■ Prompt
Render into Spanish the following sentence from the land rights article below: "This was further exacerbated by the demand for biofuel as clean alternatives to fossil carbon fuel."
++++ Selected extract
Striving to secure rights for 89,000 land users

NPA | 6 June 2012

Medium_photobyhenrikstabelljuba2007
by Dr. Jamus Joseph, Land & Resource Rights Advisor-NPA south Sudan Program

Acquisition of land by foreign interests and dispossession of small-holder indigenous rural communities has been a defining feature of Africa’s relations with the outside world since the onset of colonialism. But the current global rush for rural farm land in Africa stemming from global financial, fuel and food crisis raised the demand for Africa’s farmlands.

 

This was further exacerbated by the demand for biofuel as clean alternatives to fossil carbon fuel. Hence, wealthy countries with no agricultural land realized that in order to secure food and energy security for their people, they need to control production by acquiring large holdings of land from countries that are well endowed with land but lack financial resources and technologies to put the land to full productive use.
++++++++
++++ Entries provided
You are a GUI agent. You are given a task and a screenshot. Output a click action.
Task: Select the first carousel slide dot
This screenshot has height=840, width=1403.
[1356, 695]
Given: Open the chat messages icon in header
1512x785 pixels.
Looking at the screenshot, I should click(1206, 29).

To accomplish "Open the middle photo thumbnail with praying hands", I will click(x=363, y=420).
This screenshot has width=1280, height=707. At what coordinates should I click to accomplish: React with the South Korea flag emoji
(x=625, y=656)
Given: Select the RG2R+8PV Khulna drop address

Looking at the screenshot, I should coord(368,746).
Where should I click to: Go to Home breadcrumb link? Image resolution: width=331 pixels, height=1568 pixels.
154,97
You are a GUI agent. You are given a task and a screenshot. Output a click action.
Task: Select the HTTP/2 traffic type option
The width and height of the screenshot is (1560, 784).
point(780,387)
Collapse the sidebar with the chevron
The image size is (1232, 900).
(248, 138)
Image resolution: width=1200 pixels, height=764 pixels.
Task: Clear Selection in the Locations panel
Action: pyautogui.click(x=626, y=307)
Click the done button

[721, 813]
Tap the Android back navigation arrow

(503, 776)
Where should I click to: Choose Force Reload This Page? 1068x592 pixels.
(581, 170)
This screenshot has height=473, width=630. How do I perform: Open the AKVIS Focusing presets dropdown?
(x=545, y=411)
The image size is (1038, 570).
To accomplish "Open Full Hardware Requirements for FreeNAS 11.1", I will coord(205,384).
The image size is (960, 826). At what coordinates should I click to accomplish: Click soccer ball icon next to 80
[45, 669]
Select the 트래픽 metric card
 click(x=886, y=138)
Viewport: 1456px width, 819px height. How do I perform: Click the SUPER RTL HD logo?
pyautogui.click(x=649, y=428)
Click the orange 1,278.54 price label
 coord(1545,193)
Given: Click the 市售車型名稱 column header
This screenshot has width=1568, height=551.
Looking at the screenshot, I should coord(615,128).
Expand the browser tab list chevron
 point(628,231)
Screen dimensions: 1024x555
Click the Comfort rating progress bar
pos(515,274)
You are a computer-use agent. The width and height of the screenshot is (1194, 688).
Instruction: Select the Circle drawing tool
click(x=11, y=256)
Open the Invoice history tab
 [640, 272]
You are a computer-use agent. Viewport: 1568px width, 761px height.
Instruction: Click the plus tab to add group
++++++++
■ Solution for this exercise
Esto se vio agravado aún más por la demanda de biocombustibles como alternativas limpias a los combustibles fósiles de carbono.